• [Task prompt]: Only lines containing "computer" belong in the answer, each copied from the entries below.

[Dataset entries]
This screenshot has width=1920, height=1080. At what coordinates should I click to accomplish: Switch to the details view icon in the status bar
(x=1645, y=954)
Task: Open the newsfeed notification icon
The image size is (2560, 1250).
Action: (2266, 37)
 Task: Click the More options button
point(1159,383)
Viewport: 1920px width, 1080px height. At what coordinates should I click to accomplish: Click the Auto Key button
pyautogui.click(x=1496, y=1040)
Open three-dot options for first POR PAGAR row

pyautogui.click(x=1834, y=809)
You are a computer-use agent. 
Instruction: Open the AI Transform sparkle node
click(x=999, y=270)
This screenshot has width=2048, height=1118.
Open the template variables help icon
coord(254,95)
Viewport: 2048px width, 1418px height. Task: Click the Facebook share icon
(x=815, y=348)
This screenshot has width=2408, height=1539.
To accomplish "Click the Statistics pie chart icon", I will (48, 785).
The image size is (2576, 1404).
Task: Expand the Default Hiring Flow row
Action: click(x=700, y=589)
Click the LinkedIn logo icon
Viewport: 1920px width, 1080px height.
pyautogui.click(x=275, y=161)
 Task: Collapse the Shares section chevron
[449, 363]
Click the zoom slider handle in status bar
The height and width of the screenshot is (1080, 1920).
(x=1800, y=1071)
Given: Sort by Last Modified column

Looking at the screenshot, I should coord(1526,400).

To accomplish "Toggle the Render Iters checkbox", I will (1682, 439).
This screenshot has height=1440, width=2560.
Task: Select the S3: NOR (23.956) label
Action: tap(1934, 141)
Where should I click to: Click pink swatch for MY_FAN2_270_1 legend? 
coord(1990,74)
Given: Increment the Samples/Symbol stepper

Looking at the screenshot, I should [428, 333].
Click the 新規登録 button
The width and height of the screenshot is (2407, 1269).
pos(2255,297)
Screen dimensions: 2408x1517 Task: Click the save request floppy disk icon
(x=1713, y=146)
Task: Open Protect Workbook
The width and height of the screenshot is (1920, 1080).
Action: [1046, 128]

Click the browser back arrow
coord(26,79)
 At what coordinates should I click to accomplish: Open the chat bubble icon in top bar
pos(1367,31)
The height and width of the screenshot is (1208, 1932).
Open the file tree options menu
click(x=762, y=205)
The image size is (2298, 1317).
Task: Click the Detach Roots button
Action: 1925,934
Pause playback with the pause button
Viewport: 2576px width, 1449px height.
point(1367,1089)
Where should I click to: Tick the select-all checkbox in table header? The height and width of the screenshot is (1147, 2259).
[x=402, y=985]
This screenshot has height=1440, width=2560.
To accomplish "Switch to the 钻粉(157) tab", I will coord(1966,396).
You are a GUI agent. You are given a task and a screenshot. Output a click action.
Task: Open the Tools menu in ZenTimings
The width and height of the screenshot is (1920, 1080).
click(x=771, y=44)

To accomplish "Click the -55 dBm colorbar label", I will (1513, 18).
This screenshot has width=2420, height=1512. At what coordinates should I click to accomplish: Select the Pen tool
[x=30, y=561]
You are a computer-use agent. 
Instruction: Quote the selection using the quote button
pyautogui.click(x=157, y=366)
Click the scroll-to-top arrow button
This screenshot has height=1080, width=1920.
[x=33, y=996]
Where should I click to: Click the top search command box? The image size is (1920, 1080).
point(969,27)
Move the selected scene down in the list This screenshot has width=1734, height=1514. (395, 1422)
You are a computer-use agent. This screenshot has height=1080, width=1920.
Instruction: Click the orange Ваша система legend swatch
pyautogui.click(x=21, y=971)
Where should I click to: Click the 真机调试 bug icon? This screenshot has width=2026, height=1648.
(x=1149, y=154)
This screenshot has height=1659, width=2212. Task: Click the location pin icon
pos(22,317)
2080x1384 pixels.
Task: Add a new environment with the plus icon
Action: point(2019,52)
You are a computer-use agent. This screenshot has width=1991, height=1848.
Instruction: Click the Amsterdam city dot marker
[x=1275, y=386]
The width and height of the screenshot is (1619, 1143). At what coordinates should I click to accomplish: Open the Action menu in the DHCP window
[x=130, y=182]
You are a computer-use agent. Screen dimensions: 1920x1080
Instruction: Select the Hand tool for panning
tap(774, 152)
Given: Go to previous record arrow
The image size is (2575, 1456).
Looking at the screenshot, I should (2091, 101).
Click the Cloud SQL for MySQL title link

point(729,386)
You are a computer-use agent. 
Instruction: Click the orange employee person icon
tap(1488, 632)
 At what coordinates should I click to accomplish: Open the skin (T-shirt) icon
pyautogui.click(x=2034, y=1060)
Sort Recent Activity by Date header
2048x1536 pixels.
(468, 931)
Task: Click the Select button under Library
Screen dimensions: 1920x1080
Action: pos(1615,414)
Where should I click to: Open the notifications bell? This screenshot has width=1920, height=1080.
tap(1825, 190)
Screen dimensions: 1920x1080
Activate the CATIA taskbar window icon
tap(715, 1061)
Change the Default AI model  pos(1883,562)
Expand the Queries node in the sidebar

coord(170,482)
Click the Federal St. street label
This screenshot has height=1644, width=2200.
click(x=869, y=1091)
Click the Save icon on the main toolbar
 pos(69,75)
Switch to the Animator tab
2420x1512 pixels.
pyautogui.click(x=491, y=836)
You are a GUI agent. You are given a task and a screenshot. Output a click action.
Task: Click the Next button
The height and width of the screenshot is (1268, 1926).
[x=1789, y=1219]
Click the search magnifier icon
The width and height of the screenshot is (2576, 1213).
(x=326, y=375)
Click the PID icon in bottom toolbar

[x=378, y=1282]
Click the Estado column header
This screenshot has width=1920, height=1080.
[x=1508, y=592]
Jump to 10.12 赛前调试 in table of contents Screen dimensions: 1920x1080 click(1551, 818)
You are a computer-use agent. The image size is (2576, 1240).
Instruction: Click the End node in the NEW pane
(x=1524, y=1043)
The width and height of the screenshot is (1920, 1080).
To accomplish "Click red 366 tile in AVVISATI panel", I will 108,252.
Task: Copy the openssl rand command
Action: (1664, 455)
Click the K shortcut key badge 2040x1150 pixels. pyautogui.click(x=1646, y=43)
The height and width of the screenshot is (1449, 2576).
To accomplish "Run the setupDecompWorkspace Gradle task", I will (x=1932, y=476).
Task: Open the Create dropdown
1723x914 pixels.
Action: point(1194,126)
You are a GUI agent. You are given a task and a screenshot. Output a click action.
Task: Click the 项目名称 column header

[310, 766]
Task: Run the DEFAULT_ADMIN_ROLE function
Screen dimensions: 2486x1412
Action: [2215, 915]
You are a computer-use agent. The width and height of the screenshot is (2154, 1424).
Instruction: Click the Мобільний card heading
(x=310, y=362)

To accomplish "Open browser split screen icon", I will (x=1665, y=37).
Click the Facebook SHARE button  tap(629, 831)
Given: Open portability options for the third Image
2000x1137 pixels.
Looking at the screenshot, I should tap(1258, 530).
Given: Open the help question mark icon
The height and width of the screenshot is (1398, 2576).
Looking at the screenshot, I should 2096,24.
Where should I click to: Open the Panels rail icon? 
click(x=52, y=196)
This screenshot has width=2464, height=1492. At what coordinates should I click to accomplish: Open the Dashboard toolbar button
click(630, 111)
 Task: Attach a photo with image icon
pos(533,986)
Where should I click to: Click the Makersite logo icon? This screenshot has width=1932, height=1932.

• [Response to the exercise]:
You are a computer-use agent. 
You are a computer-use agent. 
You are a computer-use agent. This screenshot has height=1080, width=1920.
You are a computer-use agent. This screenshot has width=1991, height=1848.
You are a computer-use agent. Screen dimensions: 1920x1080
You are a computer-use agent. 
You are a computer-use agent. The image size is (2576, 1240).
You are a computer-use agent. The width and height of the screenshot is (2154, 1424).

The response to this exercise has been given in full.